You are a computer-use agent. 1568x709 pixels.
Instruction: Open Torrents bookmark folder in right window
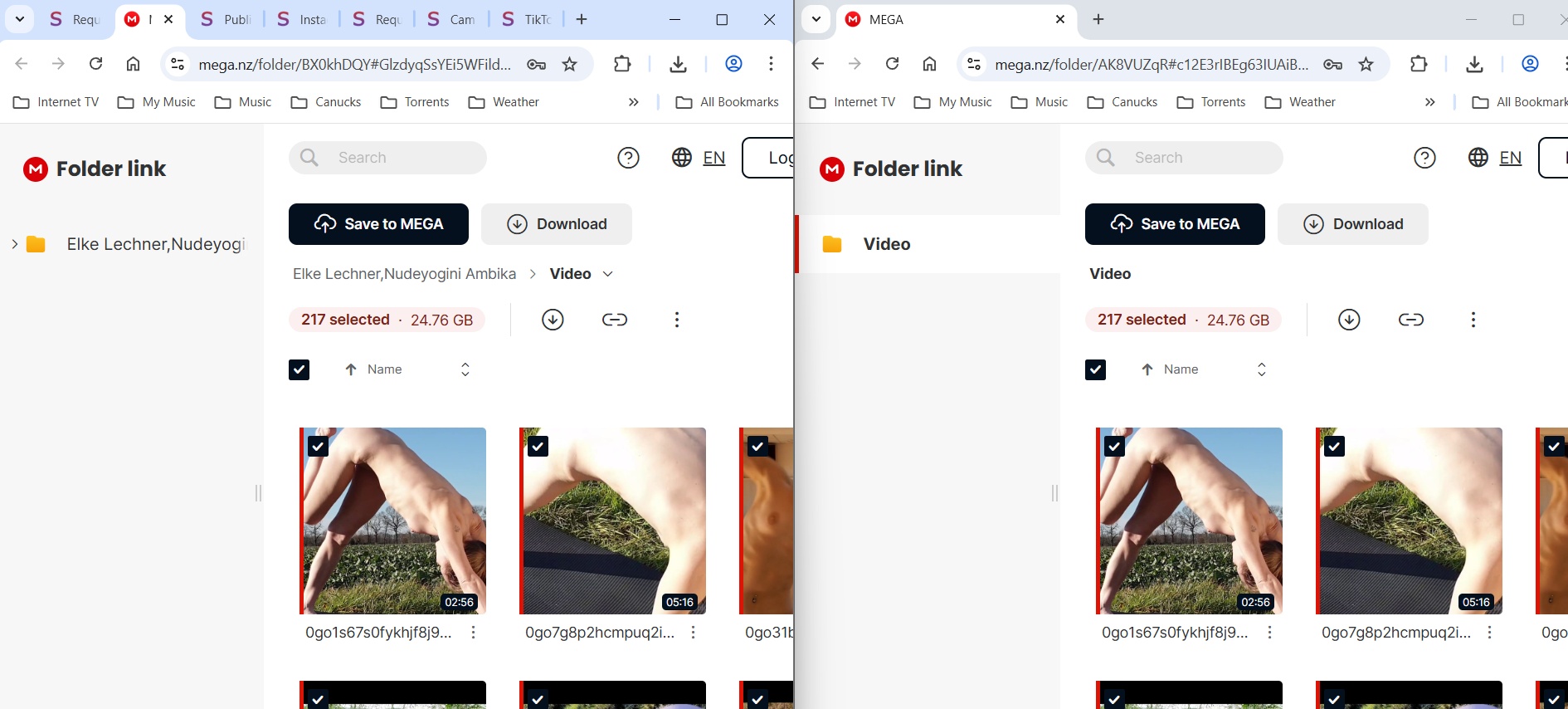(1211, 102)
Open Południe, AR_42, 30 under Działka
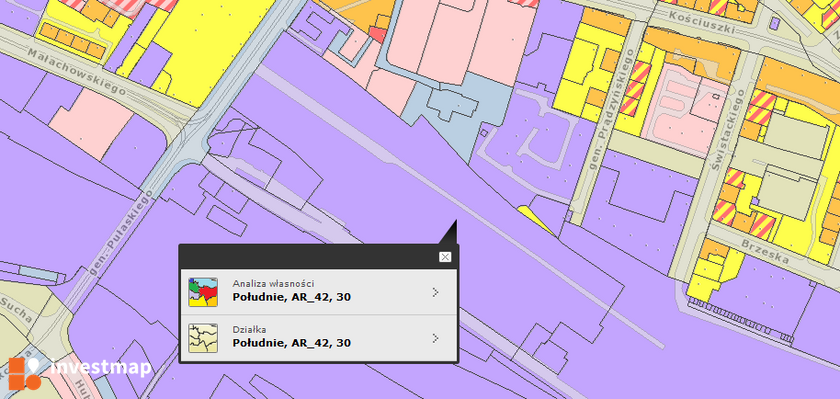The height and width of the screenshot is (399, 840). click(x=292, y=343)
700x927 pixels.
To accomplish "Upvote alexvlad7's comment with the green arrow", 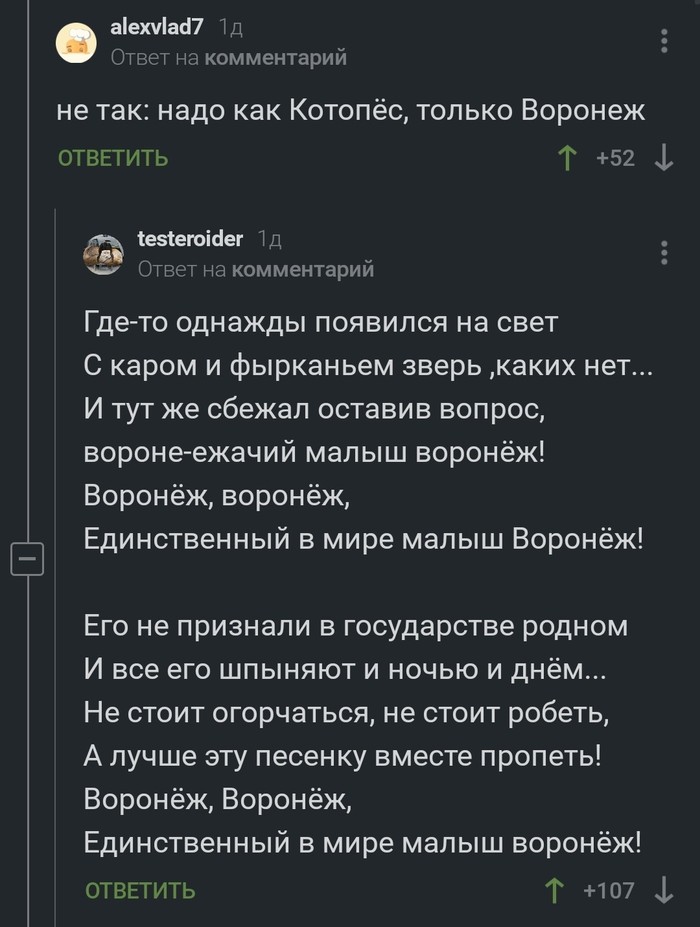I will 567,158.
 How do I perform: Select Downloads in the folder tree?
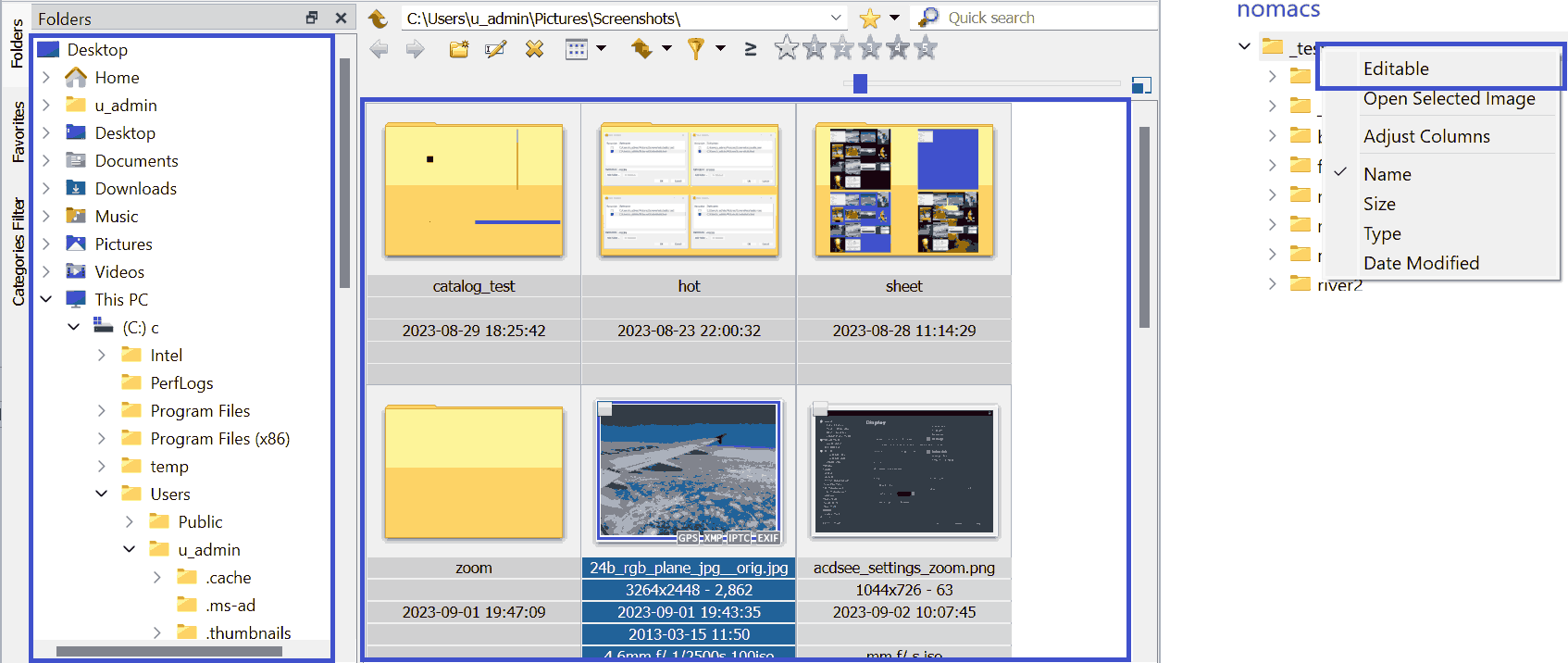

# # #

Rewrite everything from the start of the entries down to the line containing "The height and", substituting "left window" for "right window" and leaving all else unchanged. Omit the pictures from your answer.

Final result:
You are a computer-use agent. 1568x709 pixels.
Instruction: Open Torrents bookmark folder in left window
(1211, 102)
Open Południe, AR_42, 30 under Działka
The height and width of the screenshot is (399, 840). click(x=292, y=343)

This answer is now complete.